The art of a good apology
“Rosh Hashanah offers a space for people to reflect on who they owe an apology to, whether the person needing the apology is alive or has passed on,” says Maryse Barak, a local corporate training and facilitation consultant and executive coach who works with teams from large organisations in South Africa and Europe. Barak helps to transform meeting processes, mentoring, and team alignment among other business applications.
“There are personal and public apologies. For example, we recently saw the chancellor of Germany apologise to Poland on the 80th anniversary of the beginning of World War II,” she says.
Although working with people is her area of expertise, she recently caused “unintended psychological injury” to someone because of her own “blind spot” in a situation, and this led to ripples of discontent that needed to be repaired. Ultimately, she needed to apologise.
From this experience, she advises that anyone seeking to give a real apology first needs to take personal responsibility for the hurt they caused, even if it was unintentional. Second, they need to use language carefully, to ensure that it is gracious, honest, and sincere. Third, they need to take “absolute ownership” of what happened, and then ask what they can do to make it right, especially in practical ways. “The most important aspect is restoring the connection of trust and respect that has been eroded,” she says.
It’s also important not to “infantilise” or patronise the other person. “Be acutely aware of your tone of voice.” Ultimately, a good apology must have no excuses. “You need to say, ‘I screwed up’, and then see how the other person responds.”

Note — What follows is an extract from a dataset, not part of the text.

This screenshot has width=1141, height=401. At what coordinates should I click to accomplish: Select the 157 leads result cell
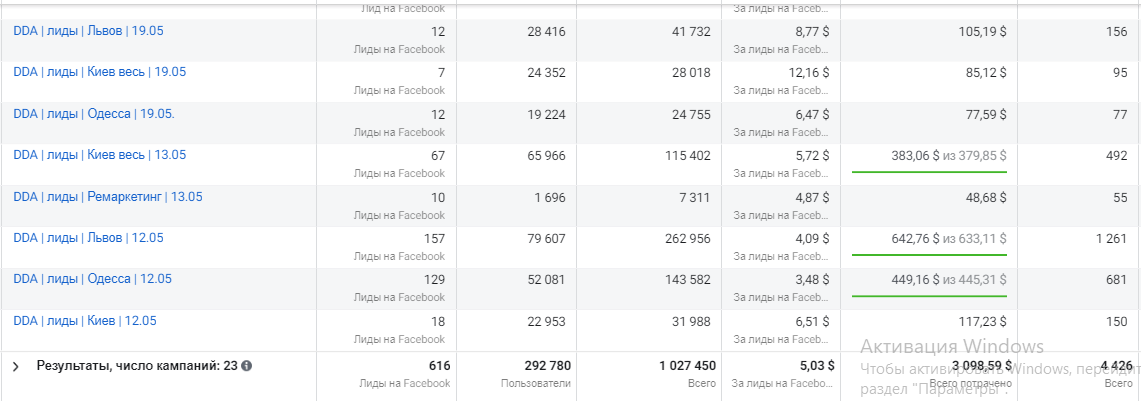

Barak warns that even with a genuine, sincere, and heartfelt apology, the offended person might still not accept it or might take time to accept it. Sometimes it’s a person who you engage with as if nothing has happened, but you know an apology still needs to take place and is hindering your relationship. It’s also a chance to reflect on who you think owes you an apology, and to ask yourself, “Can I let that go without receiving it?”
“It’s all about repairing and rebuilding. I think you can apologise beautifully, and it might still not be well-received. Sometimes the other person has to do their own work to recalibrate and regain their sense of self. There are rhythms of time and acknowledgement in this process, and hurt sometimes takes longer to heal. We also need to recognise that injury, and know that it might take time before we can reconnect. That’s the risk of apologising – it might not “land” as you want it to, and can remain open-ended,” she says.
Barak says that there is always space for anger, and nothing wrong with that emotion, but revenge isn’t productive. She sees in corporates how people hurt, demean, or belittle others all the time, and the impact it has on the organisation as a whole. She suggests that big companies, small businesses, and any group of people build tools for apologising into the culture of their organisation, instead of fumbling or rushing an apology when it’s needed.
“No matter how high up someone is in the hierarchy, they need to make room for apology. That’s a sign of mature leadership. It’s not ‘soft and fluffy’, it takes courage and humility to make a good apology.”
In South Africa, we have the Truth and Reconciliation Commission to look to as a system built around apology. We also see moments when South Africans utter racist and derogatory statements, or when businesses and brands mess up, and these apologies are often rushed or feel insincere.
Barak says that individuals and brands should consider how they would apologise if they did something offensive so that they are prepared and proactive in making the apology matter.
“Genuine remorse is an opportunity to show you actually learnt something from a negative situation. It is not just ‘putting a plaster’ on the wound, but actually ensuring that restorative justice takes place.”
She suggests you ensure that actions back up your words “Ultimately, if an apology is taken seriously, it can make this time an incredibly meaningful change of year.”